The Red Cross guidelines outlined eight “humanitarian law-based rules” designed to limit the impact of cyberattacks on civilians and certain infrastructure. Despite these rules, hacktivist groups have not adhered to them during the ongoing conflict between Ukraine and Russia. The guidelines also suggested that cyberattacks could be a more humane way to target critical and civilian infrastructure compared to traditional warfare methods like bombings.
However, hacktivist Sean Townsend from the Ukrainian Cyber Alliance expressed the view that the Red Cross should focus more on addressing Russia’s official policies toward Ukraine, which include acts of violence and human rights abuses.
In response to the guidelines, some pro-Russian hacking groups, such as Killnet and Anonymous Sudan, openly stated their intention to ignore them, considering the rules impractical and unavoidable to break.
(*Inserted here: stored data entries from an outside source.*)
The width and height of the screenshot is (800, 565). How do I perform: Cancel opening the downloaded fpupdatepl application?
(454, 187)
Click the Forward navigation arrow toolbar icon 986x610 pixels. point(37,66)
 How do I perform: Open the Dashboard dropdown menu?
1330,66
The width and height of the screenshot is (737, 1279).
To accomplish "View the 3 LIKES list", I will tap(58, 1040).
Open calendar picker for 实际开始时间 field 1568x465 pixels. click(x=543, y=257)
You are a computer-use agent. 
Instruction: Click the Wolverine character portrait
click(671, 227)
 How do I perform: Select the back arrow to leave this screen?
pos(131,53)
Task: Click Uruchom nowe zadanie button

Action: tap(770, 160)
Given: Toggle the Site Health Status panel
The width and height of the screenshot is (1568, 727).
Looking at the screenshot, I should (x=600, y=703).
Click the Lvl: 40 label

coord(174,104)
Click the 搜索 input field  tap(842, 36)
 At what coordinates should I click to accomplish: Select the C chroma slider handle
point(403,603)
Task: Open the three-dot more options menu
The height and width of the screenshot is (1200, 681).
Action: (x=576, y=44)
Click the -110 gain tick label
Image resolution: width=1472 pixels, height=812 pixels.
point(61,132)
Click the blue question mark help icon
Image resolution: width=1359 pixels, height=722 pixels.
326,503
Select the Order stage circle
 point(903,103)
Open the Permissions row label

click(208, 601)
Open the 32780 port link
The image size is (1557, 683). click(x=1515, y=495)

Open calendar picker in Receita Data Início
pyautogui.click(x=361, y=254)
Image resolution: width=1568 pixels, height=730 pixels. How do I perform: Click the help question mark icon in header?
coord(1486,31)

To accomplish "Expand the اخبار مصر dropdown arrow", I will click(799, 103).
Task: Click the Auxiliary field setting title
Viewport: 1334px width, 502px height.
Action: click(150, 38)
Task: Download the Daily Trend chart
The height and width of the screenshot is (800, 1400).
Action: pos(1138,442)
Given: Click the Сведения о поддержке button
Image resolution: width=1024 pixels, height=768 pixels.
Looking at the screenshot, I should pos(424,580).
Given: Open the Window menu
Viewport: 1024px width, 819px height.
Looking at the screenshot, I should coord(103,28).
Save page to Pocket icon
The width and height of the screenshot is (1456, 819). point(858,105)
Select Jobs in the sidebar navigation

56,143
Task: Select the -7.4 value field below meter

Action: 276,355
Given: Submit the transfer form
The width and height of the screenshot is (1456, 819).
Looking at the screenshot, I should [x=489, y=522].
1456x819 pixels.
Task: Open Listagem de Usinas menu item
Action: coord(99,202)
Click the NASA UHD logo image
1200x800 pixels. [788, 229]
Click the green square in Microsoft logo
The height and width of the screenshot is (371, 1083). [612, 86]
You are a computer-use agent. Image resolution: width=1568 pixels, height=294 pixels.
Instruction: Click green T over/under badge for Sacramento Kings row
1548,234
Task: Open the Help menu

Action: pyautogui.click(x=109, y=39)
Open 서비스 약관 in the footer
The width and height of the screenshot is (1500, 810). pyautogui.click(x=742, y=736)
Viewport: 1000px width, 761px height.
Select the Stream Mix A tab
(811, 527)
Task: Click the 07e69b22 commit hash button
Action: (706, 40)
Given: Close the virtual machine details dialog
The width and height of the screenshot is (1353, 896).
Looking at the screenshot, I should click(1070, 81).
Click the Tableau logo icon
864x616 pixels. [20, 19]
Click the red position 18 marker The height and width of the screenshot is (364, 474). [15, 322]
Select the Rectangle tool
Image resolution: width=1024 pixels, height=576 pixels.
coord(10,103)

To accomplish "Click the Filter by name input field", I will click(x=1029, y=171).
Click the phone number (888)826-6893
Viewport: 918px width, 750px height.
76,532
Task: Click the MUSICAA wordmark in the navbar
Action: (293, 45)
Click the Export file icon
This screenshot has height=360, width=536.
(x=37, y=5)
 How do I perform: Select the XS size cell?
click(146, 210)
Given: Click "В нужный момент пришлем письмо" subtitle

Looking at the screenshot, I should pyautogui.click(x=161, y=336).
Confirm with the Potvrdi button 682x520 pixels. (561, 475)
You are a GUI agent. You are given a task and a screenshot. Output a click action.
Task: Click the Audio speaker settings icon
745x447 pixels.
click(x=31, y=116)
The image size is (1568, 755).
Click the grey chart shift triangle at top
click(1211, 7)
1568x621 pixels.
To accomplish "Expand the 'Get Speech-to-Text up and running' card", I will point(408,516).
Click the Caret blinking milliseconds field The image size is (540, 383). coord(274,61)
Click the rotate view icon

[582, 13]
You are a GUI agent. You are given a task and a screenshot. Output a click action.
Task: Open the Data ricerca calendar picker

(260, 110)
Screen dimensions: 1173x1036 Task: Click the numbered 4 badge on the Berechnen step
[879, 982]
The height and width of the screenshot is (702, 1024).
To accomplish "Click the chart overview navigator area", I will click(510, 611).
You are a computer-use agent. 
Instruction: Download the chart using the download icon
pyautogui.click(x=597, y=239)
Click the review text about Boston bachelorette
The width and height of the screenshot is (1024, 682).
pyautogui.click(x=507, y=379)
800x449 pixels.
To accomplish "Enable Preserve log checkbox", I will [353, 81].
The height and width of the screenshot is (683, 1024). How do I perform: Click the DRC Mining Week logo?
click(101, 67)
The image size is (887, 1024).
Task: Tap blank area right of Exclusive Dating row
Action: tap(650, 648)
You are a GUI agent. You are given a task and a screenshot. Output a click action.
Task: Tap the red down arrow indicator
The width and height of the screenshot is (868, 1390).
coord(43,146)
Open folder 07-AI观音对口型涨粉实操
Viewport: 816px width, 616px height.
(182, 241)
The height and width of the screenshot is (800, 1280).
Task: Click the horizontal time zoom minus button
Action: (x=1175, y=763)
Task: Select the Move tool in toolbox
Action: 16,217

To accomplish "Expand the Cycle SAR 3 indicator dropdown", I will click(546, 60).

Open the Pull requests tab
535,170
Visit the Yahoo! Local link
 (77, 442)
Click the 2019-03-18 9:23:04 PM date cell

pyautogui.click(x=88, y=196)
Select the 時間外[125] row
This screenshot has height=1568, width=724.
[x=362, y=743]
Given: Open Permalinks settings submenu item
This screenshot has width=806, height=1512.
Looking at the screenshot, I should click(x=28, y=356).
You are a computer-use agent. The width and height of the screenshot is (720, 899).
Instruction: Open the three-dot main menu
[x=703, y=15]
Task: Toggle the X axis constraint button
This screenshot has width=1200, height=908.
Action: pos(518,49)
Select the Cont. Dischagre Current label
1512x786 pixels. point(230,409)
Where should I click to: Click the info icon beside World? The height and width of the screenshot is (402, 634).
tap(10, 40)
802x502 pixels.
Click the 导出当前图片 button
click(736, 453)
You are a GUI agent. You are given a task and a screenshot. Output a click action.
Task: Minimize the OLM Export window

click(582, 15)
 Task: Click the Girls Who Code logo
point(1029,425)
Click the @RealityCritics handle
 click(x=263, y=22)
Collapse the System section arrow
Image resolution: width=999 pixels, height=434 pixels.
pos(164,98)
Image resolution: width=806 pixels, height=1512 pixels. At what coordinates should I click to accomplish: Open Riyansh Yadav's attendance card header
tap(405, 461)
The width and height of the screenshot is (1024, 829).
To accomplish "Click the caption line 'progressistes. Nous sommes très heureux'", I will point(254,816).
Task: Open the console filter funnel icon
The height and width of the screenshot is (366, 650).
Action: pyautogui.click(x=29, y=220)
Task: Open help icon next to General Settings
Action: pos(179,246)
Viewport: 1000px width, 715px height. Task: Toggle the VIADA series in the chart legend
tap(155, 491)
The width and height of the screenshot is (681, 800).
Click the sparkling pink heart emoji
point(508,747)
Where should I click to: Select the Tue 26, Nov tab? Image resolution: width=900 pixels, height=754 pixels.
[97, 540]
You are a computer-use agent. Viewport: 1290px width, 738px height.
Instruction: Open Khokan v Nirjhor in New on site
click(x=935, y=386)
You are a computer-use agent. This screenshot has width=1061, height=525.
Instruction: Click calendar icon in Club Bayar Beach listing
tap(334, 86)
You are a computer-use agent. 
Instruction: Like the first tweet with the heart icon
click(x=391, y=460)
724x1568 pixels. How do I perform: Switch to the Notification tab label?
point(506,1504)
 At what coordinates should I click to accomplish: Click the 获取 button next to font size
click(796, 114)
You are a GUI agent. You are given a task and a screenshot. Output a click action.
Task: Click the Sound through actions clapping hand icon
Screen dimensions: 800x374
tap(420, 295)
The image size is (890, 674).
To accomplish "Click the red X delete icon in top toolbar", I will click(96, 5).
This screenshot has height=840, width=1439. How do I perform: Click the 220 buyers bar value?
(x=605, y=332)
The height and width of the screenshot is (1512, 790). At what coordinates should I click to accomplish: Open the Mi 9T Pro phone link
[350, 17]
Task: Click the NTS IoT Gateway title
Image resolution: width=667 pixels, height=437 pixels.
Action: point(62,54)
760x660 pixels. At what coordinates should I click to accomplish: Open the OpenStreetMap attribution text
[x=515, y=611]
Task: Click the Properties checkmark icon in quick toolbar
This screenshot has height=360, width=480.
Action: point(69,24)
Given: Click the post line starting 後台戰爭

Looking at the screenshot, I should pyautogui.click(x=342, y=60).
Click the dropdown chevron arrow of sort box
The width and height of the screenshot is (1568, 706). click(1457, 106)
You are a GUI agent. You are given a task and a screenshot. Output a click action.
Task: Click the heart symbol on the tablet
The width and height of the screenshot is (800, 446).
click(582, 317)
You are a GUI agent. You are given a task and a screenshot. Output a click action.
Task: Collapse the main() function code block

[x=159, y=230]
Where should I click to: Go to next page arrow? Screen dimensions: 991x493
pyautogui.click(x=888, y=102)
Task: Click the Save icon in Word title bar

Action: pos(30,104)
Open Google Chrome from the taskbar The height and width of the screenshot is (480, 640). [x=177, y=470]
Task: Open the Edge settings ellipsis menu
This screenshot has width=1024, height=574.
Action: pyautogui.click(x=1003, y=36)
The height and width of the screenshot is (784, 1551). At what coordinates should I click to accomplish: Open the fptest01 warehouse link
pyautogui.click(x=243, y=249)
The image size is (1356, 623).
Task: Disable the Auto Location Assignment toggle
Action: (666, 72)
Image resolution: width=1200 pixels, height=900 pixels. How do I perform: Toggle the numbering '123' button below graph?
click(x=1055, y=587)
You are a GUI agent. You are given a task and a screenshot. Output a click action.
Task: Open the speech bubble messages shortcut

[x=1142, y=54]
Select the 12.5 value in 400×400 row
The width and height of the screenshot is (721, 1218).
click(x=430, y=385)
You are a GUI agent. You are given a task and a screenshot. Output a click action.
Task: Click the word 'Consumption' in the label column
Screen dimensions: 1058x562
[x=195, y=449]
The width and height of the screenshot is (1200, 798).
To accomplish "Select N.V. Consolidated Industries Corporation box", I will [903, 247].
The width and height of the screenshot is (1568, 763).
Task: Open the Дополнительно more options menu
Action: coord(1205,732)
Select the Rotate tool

The Belarusian Cyber Partisans did not directly address the guidelines but recently hacked the Red Cross’s Belarusian branch’s website, listing crimes they alleged the organization committed against the people of Belarus and Ukraine.
This tension highlights the complex challenges of regulating cyber activities in the context of armed conflicts and the differing perspectives of hacktivist groups and humanitarian organizations like the Red Cross.